* Extracted information:

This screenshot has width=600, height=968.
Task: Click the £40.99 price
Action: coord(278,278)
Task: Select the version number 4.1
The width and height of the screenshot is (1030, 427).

--

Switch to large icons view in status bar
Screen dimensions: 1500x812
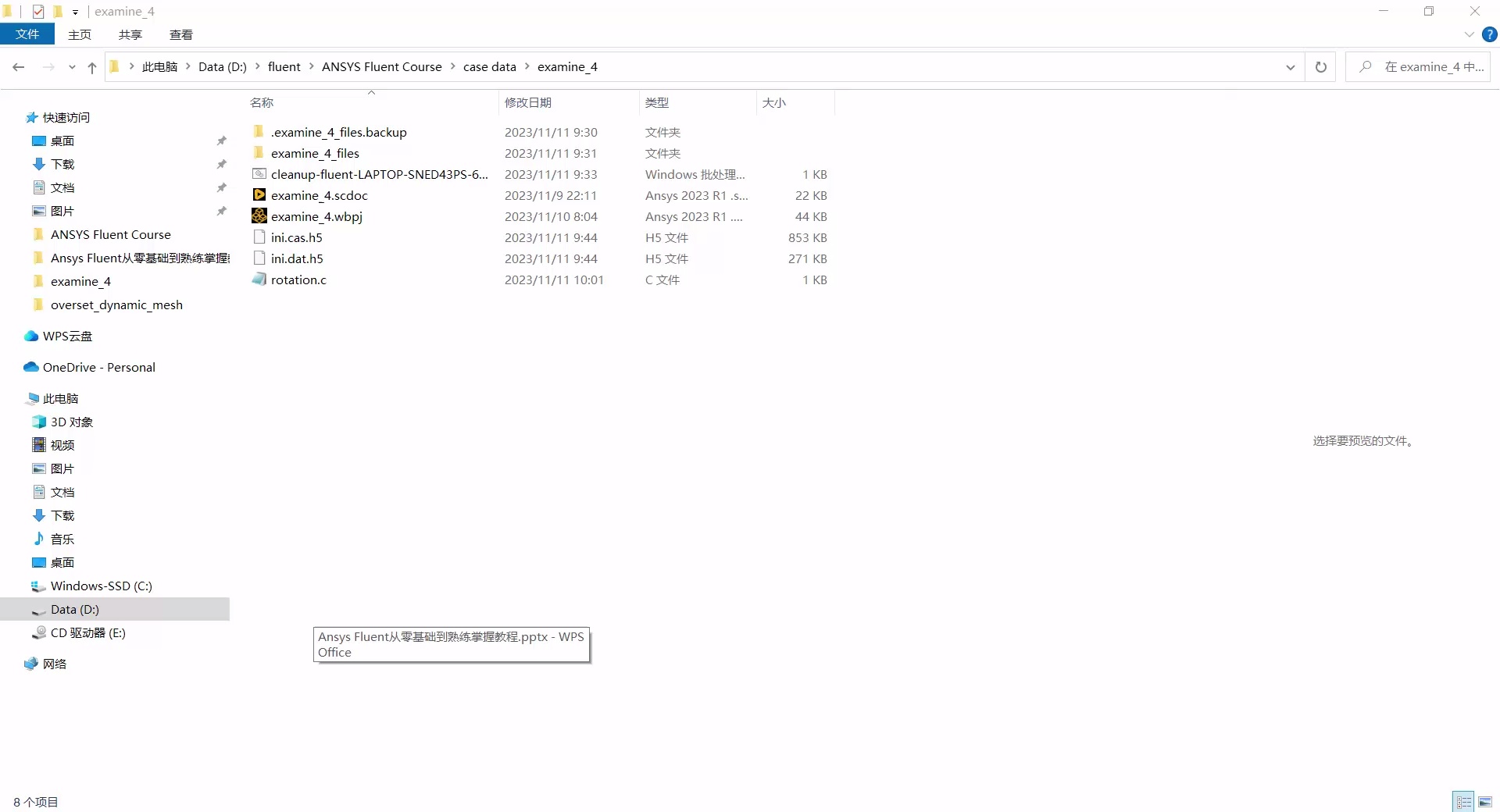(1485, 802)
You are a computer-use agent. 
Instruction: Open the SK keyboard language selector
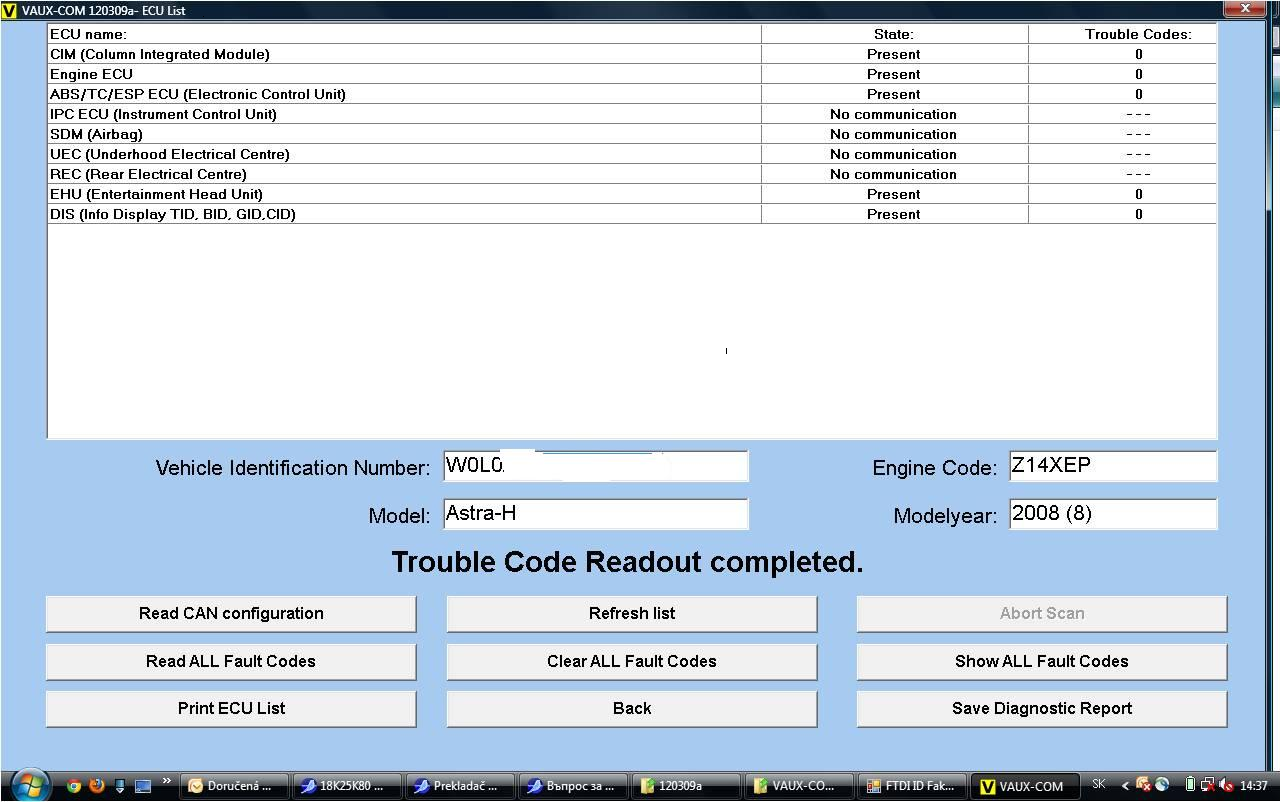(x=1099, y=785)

* * *

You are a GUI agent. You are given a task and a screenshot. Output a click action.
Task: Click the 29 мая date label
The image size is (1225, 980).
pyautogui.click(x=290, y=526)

* Exercise brief: What is needed is a verbatim copy of every line in the records above from the one containing "Task: Select the version number 4.1" down to the one containing "The width and", both included, and nothing more.

* Result for this exercise:
Task: Select the version number 4.1
The width and height of the screenshot is (1030, 427).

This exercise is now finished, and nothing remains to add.